Presiden Jokowi melalui laman Sekretaris Kabinet pada 15 September 2015 lalu pernah berjanji bahwa Kereta Cepat Jakarta-Bandung yang bekerja sama dengan China tidak akan menggunakan APBN. Jokowi berjanji akan menyerahkan kepada BUMN agar dapat menggunakan skema Business to Business.
Hal tersebut nampak kontradiktif lantaran pemerintah telah mengeluarkan Perpres No. 93 Tahun 2021 yang di dalamnya mengizinkan proyek kereta cepat Jakarta-Bandung untuk didanai APBN.

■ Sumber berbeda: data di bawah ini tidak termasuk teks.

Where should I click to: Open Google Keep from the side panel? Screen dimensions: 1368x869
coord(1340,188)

Atas hal tersebut, Wakil Ketua MPR RI Fraksi Partai Demokrat, Syarief Hasan, mengatakan Pemerintah seharusnya menepati janjinya untuk tidak menggunakan APBN, karena menurutnya APBN sudah sangat berat dengan adanya pandemi COVID-19.
"Harusnya, APBN tidak semakin diberatkan dengan proyek kereta cepat yang dulunya dijanjikan tidak menggunakan APBN," ungkap Syarief dalam keterangannya, Selasa (12/10/2021).

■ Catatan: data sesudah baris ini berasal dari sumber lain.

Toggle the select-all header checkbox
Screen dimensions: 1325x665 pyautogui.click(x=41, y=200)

Syarief menambahkan, APBN harusnya difokuskan pada program-program kritikal dan esensial yang dirasakan langsung oleh masyarakat, khususnya di masa pandemi COVID-19.

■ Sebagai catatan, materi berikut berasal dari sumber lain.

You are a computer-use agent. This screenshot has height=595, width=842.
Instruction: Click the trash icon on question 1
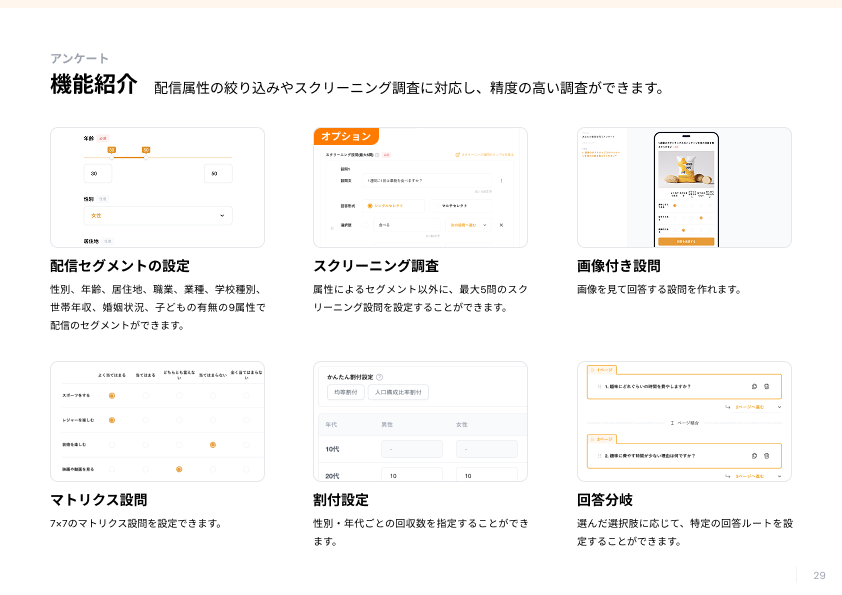tap(767, 386)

"APBN harusnya difokuskan pada penanganan pandemi COVID-19, pemulihan ekonomi nasional, pembukaan lapangan kerja baru, dan program esensial lainnya," ungkap Syarief.
Selain itu, Syarief mengklaim ia sejak awal mengingatkan terkait proyek kereta cepat kerja sama dengan China tidak terencana dengan baik
"Kereta cepat ini juga belum menjawab masalah di masyarakat kecil. Namun, pemerintah berdalih tidak akan menggunakan APBN, tapi nyatanya menggunakan APBN juga," tutur Syarief.
Lebih lanjut, Syarief juga menuturkan pemerintah seharusnya melakukan audit terlebih dahulu dengan melibatkan lembaga BPK agar anggarannya transparan.
"Karena apabila akan menggunakan APBN, perlu dilakukan audit agar semuanya transparan, mulai dari proses awal, perencanaan penganggaran dan proses penentuan harga dan efisiensi anggaran, dan sebagainya," jelas Syarief.
Politisi Senior Partai Demokrat ini mengingatkan agar pemerintah melihat prioritas kebijakan. Menurutnya, APBN negara akan semakin sulit dengan adanya proyek kereta cepat, ditambah lagi proyek ibu kota baru yang menyedot APBN.
"Pemerintah harus melihat prioritas yang dibutuhkan masyarakat yakni pemulihan ekonomi nasional, bukan proyek besar yang tidak dinikmati masyarakat kecil dan menyedot APBN," jelas Syarief.
"Pengelolaan keuangan negara dalam beberapa tahun terakhir sangat memprihatinkan. Rasio utang Indonesia kini mencapai 41,64% dan berpotensi gagal bayar berdasarkan laporan BPK. Kondisi keuangan dan ekonomi ini harusnya menjadi prioritas untuk dibenahi yang menggunakan APBN, bukan malah menyedot APBN ke sektor yang kurang prioritas," pungkas Syarief.